We’ll call the point you know about $x_0$. For instance, if you want to approximate $\sqrt{4.02}$, then $x_0 = 4$. And if you want to approximate $\sin(0.1)$, then $x_0 = 0$. We represent this point that we know about, $(x_o, f(x_0))$, as the red dot in the top figure.

We’ll call the horizontal distance to the point you’re interested in $\Delta x$, so you’re looking for an approximation to $f(x_0 + \Delta x)$. We show this point as the blue dot in the lower figure. So in the examples we’re considering:

\begin{align*}

\sqrt{4.02} &= \sqrt{4 + 0.02} \text{, we have } x_0 = 4 \text{ and } \Delta x = 0.02; \\[8px]
\text{and for} \\[8px]
\sin(0.1) &= \sin(0 + 0.1) \text{, we have } x_0 = 0 \text{ and } \Delta x = 0.1

\end{align*}

To make the approximation, we replace the function’s *actual* growth (or decrease) with *linear* growth (or decrease), which is the same thing as pretending that the function follows the tangent line as you move a small distance away from $x_0$. (See the upper figure.) Said differently, if we imagine walking from the point we know about to the point of interest in order to compute the change, instead of walking from the point along the function’s actual curve (shown in blue), we’re going to walk along the tangent line (shown in green) to get an approximation.
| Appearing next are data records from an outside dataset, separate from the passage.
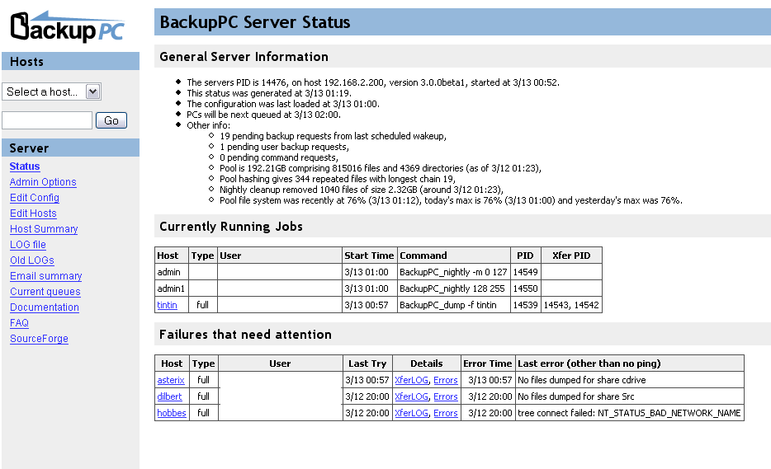This screenshot has height=469, width=771.
Task: Follow the SourceForge link
Action: tap(39, 339)
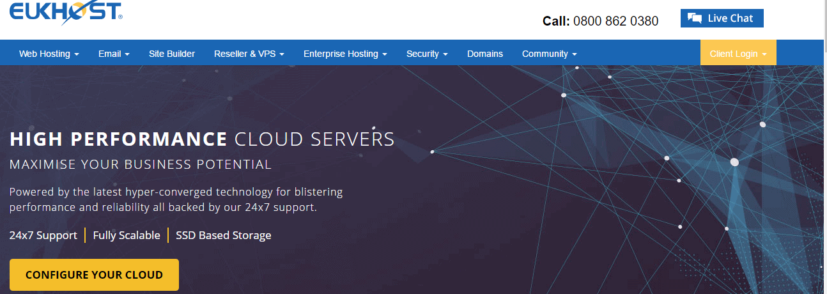Image resolution: width=827 pixels, height=294 pixels.
Task: Select Domains in the navigation bar
Action: 485,54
The method works because we can easily compute the slope $m$ of the line tangent to the curve at the point you know about, $x_0$:

$$m = \left. \frac{df}{dx} \right|_{x = x_0}$$

Then computing the approximate growth (or decrease) $\Delta y$ from the value we know about is straightforward (see the lower figure):

\begin{align*}

\Delta y &= m \, \Delta x \\

&= \left. \frac{df}{dx} \right|_{x = x_0}\Delta x

\end{align*}

Putting all the pieces together,

\begin{align*}

f(x_0 + \Delta x) &\approx f(x_0) + \Delta y \\

&\approx f(x_0) + \left. \frac{df}{dx} \right|_{x = x_0}\Delta x

\end{align*}

This approach to estimation is known as a **linear approximation** since we are replacing the function around the point of interest with a line whose slope equals the tangent to the curve there.

Many students who find the discussion above rather abstract find the method straightforward after practicing the concrete problems below.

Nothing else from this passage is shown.